The world's media trumpeted the news of this anthropological find. Time magazine dedicated a cover story to the discovery; a staff writer, referred to the special toe bone stating "This (AME-VP-1/71) proves the creature walked on two legs. . . . How apes became human. Ardipithecus ramidus kadabba. What a new discovery tells scientists about how our oldest ancestors stood on two legs and made an evolutionary leap."


but the American Physiological Society concludes:
The research results suggest that the famous AME-VP-1/71 bone had scant similarity to human bone, was dissimilar to baboon bone and was most dissimilar to chimpanzee bone. The baboon bone was similar to the chimpanzee and dissimilar to human bone. The chimpanzee was most dissimilar to humans. Human bone had no similarity to monkey or ape bone. Accordingly, the objective ancestry analyses for fossil bones assert that the conclusions of Haile-Salassie and Robinson were farfetched speculations.

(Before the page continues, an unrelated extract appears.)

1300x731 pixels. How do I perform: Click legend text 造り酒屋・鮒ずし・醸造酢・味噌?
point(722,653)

There's a lot of wiggle room way back in the ancient past....
 
 
kagemaru
21:19 / 03.09.02
<>

I'd like to know what's the basis for the last statement.
As they can't possibly have a gene reading - the thing's a fossil, no more organic stuff in it, sorry - using only the cranium morphology of a single individual to say that the poor critter was "very close to the branching point" has more to do with media coverage and fund-rising than scientific research.
What if the thing was just a deformed individual, suffering from some congenital problem?

As a a palaeontologist, I'd like to get a full skeleton.
Or two.
Then I'd place the critter in the human genealogy tree, like, realy cautiously, and still wait for peer reviews.

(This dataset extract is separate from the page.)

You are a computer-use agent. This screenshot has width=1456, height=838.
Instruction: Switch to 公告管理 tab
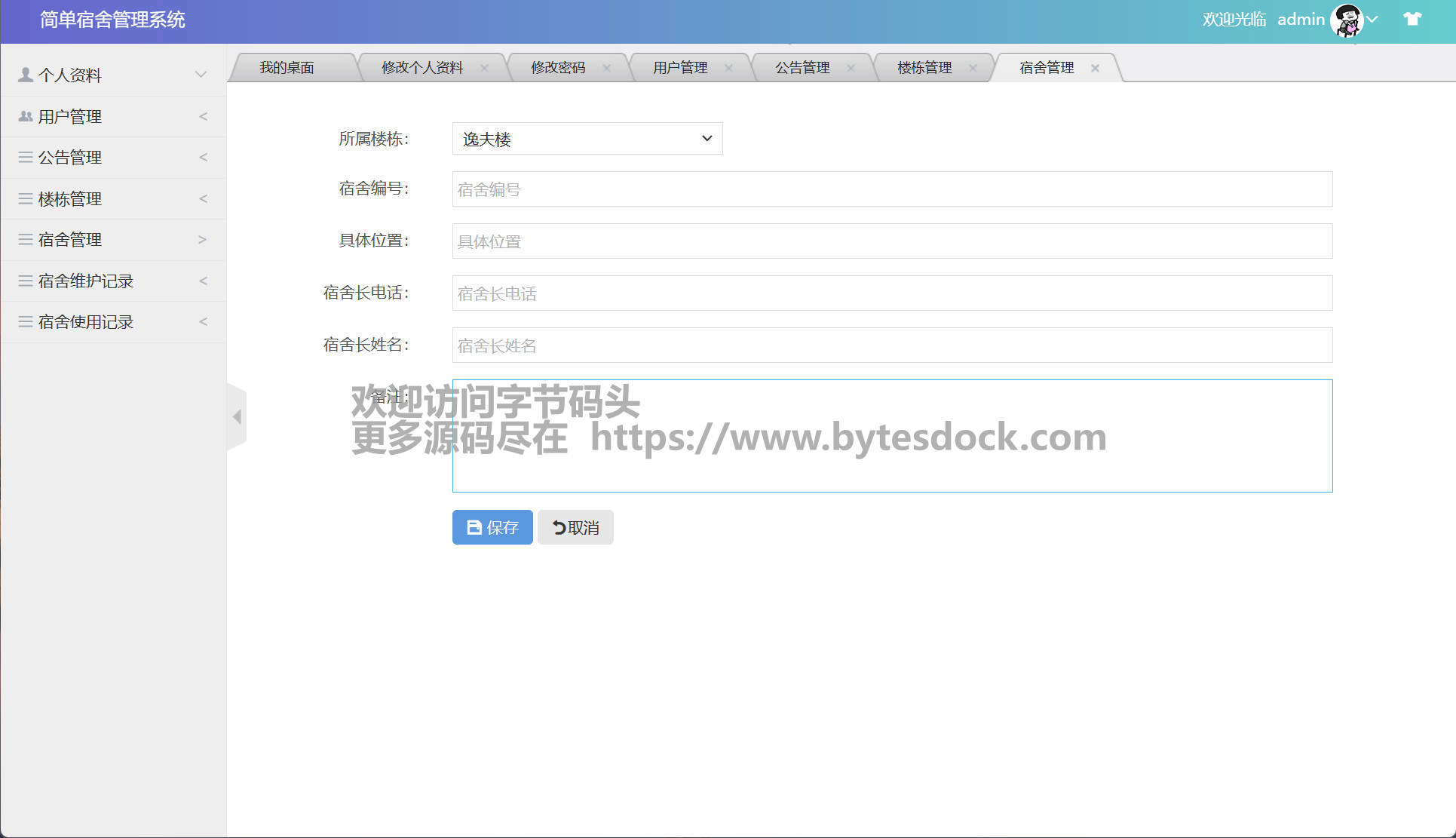[802, 68]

Problem is, institutions are cutting funds for mere palaeontological research, which is perceived as "not economically rewarding".
So if you find a fossil bone, it better be the Missing Link (an outdated concept, as others have pointed out) or the Lock Ness Monster, or something equally media-friendly.
Which leads certain researchers to be less than cautious when presenting their finds.

And yet, it's still another little piece of the puzzle.